Modern embedded microprocessors use low power on-chip memories called scratch-pad memories to store frequently executed instructions and data. Unlike traditional caches, scratch-pad memories lack the complex tag checking and comparison logic, thereby proving to be efficient in area and power. In this work, we focus on exploiting scratch-pad memories for storing hot code segments within an application. Static placement techniques focus on placing the most frequently executed portions of programs into the scratch-pad. However, static schemes are inherently limited by not allowing the contents of the scratch-pad memory to change at run time. In a large fraction of applications, the instruction memory footprints exceed the scratch-pad memory size, thereby limiting the usefulness of the scratch-pad.
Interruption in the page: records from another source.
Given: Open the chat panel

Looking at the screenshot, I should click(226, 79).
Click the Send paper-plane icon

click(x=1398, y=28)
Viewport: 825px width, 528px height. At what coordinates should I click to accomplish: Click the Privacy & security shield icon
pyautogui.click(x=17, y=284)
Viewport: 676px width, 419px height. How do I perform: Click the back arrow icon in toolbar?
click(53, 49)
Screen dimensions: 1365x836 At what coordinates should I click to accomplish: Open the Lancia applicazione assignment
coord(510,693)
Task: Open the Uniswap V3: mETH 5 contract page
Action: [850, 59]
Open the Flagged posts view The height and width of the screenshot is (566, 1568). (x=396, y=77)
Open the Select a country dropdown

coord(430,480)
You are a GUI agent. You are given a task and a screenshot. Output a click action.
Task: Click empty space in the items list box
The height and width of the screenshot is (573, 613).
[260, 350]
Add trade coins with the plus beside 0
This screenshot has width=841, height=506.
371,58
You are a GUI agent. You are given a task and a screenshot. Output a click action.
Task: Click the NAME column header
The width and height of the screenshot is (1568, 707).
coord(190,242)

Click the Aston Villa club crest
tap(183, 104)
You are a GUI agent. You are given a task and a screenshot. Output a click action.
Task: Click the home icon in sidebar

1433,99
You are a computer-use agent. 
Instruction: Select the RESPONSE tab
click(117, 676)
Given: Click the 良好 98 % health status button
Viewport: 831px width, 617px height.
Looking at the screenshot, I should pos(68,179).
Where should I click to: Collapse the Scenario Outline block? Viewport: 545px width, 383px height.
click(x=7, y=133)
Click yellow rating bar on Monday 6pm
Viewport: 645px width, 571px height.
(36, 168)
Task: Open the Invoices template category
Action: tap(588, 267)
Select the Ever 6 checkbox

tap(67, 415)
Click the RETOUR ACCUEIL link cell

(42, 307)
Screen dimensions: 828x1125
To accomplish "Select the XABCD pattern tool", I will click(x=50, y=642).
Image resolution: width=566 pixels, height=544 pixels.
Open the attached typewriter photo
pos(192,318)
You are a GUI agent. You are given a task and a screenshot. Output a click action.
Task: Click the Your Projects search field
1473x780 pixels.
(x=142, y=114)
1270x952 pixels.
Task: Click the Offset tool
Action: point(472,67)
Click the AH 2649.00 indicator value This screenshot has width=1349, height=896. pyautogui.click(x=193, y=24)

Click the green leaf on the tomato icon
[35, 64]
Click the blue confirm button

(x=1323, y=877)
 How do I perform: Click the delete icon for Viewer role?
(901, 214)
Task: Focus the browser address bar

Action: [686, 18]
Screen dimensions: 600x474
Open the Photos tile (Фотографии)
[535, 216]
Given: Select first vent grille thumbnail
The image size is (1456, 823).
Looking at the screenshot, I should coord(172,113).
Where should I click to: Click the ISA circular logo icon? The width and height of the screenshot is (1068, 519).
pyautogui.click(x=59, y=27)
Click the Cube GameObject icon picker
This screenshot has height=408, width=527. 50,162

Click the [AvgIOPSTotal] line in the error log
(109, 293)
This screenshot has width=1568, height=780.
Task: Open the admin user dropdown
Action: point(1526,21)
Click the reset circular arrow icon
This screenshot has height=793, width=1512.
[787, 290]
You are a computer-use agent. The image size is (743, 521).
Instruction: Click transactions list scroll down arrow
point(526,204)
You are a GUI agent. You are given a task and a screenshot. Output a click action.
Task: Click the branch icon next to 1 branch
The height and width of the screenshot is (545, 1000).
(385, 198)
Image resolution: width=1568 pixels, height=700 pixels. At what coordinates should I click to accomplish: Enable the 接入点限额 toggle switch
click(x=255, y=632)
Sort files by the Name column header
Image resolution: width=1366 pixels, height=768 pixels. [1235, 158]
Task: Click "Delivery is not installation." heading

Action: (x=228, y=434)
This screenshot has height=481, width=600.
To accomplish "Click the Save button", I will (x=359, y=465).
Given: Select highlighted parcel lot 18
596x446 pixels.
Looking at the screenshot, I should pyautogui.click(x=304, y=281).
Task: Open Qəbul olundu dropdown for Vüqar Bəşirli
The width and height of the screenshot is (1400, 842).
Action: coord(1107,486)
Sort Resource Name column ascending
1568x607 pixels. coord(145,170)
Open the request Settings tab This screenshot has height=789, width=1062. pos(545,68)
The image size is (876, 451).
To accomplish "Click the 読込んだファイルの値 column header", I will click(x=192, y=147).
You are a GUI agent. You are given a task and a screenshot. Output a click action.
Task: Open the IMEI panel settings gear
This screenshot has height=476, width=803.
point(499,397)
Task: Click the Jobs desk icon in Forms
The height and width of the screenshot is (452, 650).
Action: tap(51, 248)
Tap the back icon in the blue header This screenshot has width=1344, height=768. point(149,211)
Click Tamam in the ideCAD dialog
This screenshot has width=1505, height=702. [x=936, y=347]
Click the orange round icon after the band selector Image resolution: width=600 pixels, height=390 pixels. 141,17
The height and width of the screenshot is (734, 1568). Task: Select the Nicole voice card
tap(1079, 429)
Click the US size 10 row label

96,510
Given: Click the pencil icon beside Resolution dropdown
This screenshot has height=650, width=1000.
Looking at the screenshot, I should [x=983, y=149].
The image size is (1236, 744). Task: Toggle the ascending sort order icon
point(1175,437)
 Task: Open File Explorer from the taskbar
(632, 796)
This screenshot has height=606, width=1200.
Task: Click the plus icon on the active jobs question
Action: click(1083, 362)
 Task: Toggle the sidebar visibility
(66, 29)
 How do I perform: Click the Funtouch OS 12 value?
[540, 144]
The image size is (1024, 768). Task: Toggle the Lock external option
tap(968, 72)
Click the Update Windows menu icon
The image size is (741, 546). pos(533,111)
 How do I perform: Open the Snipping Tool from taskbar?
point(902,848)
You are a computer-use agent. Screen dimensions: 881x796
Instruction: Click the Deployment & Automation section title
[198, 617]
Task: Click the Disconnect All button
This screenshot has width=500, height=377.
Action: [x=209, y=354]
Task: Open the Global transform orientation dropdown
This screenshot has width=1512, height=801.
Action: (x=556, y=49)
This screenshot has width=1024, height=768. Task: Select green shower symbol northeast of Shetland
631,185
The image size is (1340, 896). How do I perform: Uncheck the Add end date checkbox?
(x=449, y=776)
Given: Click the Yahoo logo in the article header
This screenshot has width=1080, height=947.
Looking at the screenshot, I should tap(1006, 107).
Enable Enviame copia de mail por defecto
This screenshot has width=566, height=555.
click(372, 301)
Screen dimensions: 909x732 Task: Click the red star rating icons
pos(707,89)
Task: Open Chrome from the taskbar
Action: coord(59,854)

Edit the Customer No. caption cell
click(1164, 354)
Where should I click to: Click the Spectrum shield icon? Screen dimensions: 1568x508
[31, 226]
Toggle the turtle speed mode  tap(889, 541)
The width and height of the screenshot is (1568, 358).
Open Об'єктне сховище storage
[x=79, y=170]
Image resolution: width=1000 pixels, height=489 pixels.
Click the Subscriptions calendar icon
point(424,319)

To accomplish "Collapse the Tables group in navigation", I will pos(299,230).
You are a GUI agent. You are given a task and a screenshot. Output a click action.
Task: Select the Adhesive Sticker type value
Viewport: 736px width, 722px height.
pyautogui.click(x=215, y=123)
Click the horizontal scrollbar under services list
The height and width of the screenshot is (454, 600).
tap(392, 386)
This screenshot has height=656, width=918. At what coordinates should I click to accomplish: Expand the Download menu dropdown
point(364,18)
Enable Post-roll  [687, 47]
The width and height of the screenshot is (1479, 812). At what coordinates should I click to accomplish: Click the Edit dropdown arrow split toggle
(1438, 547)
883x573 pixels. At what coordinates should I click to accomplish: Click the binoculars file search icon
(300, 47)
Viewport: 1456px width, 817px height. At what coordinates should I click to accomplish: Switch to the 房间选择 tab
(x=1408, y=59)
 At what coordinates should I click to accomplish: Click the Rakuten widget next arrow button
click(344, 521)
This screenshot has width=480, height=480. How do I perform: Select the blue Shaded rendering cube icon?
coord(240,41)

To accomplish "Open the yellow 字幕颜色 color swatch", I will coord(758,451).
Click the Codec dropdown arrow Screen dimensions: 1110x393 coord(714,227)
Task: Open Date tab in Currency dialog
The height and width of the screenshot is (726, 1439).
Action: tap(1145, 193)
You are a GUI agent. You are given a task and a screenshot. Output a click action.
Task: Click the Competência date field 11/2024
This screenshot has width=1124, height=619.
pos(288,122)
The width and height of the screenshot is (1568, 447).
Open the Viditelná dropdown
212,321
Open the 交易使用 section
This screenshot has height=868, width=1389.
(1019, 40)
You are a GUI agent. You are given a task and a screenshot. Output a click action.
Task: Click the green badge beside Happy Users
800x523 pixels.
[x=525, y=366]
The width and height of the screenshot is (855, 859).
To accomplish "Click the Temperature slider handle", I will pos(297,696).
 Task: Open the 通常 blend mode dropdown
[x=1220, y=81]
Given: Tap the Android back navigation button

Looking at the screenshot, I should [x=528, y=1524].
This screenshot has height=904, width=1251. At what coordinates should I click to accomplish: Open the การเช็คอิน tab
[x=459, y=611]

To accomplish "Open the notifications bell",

We propose a compiler managed dynamic placement algorithm, wherein multiple hot code sequences, or traces, are overlapped with each other in the scratch-pad memory at different points in time during execution. Special copy instructions are provided to copy the traces into the scratch-pad memory at run-time. Using a power estimate, the compiler initially selects the most frequent traces in an application for relocation into the scratch-pad memory. Through iterative code motion and redundancy elimination, copy instructions are inserted in infrequently executed regions of the code. For a 64-byte code cache, the compiler managed dynamic placement achieves an average of 64% energy improvement over the static solution in a low-power embedded microcontroller.

查看原文本刊更多论文

编译器在低功耗代码缓存中管理动态指令放置

现代嵌入式微处理器使用低功耗的片上存储器来存储频繁执行的指令和数据。与传统的高速缓存不同，刮刮板存储器缺乏复杂的标签检查和比较逻辑，因此在面积和功率方面被证明是高效的。在这项工作中，我们专注于利用刮擦板存储器来存储应用程序中的热代码段。静态放置技术的重点是将程序中最频繁执行的部分放置到刮擦板中。然而，静态模式本身就受到限制，不允许在运行时更改临时存储器的内容。在很大一部分应用程序中，指令内存占用超过了刮记板内存大小，从而限制了刮记板的有用性。我们提出了一种编译器管理的动态放置算法，其中多个热代码序列或轨迹在执行期间的不同时间点在刮刮板存储器中相互重叠。提供了特殊的复制指令，以便在运行时将跟踪复制到临时存储器中。使用功率估计，编译器首先选择应用程序中最频繁的跟踪，将其重定位到临时存储器中。通过迭代的代码运动和冗余消除，复制指令被插入到不经常执行的代码区域。对于64字节的代码缓存，在低功耗嵌入式微控制器中，编译器管理的动态放置比静态解决方案平均节省64%的能量。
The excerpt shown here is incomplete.